[Page excerpt]
+++++

The Haitian opposition will regard this version with a cynical eye, since the late President was himself accused of diverting public funds to his banana company at an earlier stage, and his association with criminal gangs has not gone unremarked. The protests in the streets against Moïse, as we related in our Friday editorial, were concerned with the large-scale corruption in government and also later with its authoritarian direction, such as ruling by decree and the belief the President was hanging on to power for a year longer than he should.

The leader also elucidated the uncertain constitutional and political situation in Haiti, a situation which has been made worse by the remaining third of the Senate on Friday nominating its head, Joseph Lambert, to be interim president instead of Joseph, whose legitimacy was under question by some in any case. A leading opposition politician has said that “The assassination … has provoked a political and institutional vacuum at the highest level of state … There is no constitutional provision for this exceptional situation.”

What makes this especially difficult is that gangsterism is so dominant. The country has experienced a major surge in kidnappings, for example, partly because of the dire economic situation, but also because of politics, say rights activists. Among other things they allege Moïse’s government harnessed criminal groups to terrorize neighbourhoods considered opposition strongholds and to suppress the street protests. The International Human Rights Clinic at Harvard Law School has alleged the government provided gangs with money, weapons and vehicles, and shielded them from prosecution. On the other side, the administration said it was working hard to end the terror.

Whether prior to his death Moïse had genuinely changed course on the matter of criminal gangs we are not in a position to say at this end of the Caribbean, but if he was sincere in his intentions, it has made little difference. As things are the situation is still extremely volatile and dangerous. Given the instability questions are being asked about whether it will be even possible to hold elections in September as originally planned, since an infinitely greater measure of security will be required for that exercise than exists at present. Despite the protests and the growing violence, the UN, the OAS and the US had earlier recognised Moïse as legitimate, provided polls were held this year. Interference, they thought, could have unpredictable consequences. In any case the conventional thinking in such situations is that democratic elections allow for a fresh start and wipe away all stains of illegitimacy. For the same reasons they have so far recognised Mr Joseph.

+++++

(Items listed in a dataset)
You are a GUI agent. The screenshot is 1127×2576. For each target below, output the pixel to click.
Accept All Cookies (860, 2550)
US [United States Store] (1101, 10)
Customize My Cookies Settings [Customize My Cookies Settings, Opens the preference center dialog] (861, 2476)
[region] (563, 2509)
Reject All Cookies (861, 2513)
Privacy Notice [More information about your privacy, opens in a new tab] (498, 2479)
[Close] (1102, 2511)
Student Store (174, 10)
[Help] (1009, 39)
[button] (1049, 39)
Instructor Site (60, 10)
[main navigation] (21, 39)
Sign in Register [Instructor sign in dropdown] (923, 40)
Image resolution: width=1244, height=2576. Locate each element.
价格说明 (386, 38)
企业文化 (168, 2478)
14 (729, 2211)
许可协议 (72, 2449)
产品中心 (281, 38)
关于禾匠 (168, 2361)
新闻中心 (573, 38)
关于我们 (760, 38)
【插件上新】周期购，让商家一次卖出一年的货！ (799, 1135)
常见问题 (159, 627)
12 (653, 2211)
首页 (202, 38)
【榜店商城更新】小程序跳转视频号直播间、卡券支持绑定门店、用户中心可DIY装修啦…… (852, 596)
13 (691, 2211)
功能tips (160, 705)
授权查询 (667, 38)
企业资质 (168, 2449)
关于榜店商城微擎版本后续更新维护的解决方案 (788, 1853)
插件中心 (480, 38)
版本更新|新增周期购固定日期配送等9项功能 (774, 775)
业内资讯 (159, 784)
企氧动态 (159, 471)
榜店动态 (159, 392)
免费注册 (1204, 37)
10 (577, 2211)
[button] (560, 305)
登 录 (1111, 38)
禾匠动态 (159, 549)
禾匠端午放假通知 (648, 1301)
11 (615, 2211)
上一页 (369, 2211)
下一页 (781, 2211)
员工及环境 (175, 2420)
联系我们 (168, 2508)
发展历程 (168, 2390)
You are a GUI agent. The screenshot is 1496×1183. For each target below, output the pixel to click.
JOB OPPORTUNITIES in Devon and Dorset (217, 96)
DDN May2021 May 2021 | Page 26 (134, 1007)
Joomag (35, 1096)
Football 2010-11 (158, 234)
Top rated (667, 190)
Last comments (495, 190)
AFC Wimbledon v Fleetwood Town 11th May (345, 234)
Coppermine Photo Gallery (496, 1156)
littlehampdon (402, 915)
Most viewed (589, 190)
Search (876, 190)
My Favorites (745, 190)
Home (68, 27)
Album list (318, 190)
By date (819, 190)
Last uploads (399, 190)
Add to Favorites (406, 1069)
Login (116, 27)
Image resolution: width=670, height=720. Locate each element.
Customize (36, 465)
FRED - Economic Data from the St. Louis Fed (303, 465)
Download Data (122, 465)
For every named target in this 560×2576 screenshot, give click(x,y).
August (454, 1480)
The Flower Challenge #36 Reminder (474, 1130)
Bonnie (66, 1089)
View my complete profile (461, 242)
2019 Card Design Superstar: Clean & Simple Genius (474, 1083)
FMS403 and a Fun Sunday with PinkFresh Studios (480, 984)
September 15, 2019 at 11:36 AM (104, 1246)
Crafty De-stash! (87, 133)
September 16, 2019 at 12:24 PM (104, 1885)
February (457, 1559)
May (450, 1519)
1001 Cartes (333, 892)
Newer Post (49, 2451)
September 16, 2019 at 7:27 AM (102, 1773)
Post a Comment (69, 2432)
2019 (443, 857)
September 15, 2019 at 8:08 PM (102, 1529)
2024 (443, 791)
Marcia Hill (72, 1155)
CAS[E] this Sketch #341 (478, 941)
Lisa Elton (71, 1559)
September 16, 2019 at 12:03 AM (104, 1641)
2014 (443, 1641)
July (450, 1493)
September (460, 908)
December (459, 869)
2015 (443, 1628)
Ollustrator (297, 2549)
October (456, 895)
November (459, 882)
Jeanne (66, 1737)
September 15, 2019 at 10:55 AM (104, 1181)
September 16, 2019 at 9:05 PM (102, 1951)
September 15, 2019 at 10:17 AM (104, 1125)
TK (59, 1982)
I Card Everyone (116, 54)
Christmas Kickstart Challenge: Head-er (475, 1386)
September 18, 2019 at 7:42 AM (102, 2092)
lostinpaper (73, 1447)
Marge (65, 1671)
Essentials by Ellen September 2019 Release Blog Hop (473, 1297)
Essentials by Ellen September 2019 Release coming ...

+++++

[What to do]
Quote the Haiti editorial excerpt word for word, everything from "The Haitian opposition" down to "than he should.". The entries can be left aside.

[Answer space]
The Haitian opposition will regard this version with a cynical eye, since the late President was himself accused of diverting public funds to his banana company at an earlier stage, and his association with criminal gangs has not gone unremarked. The protests in the streets against Moïse, as we related in our Friday editorial, were concerned with the large-scale corruption in government and also later with its authoritarian direction, such as ruling by decree and the belief the President was hanging on to power for a year longer than he should.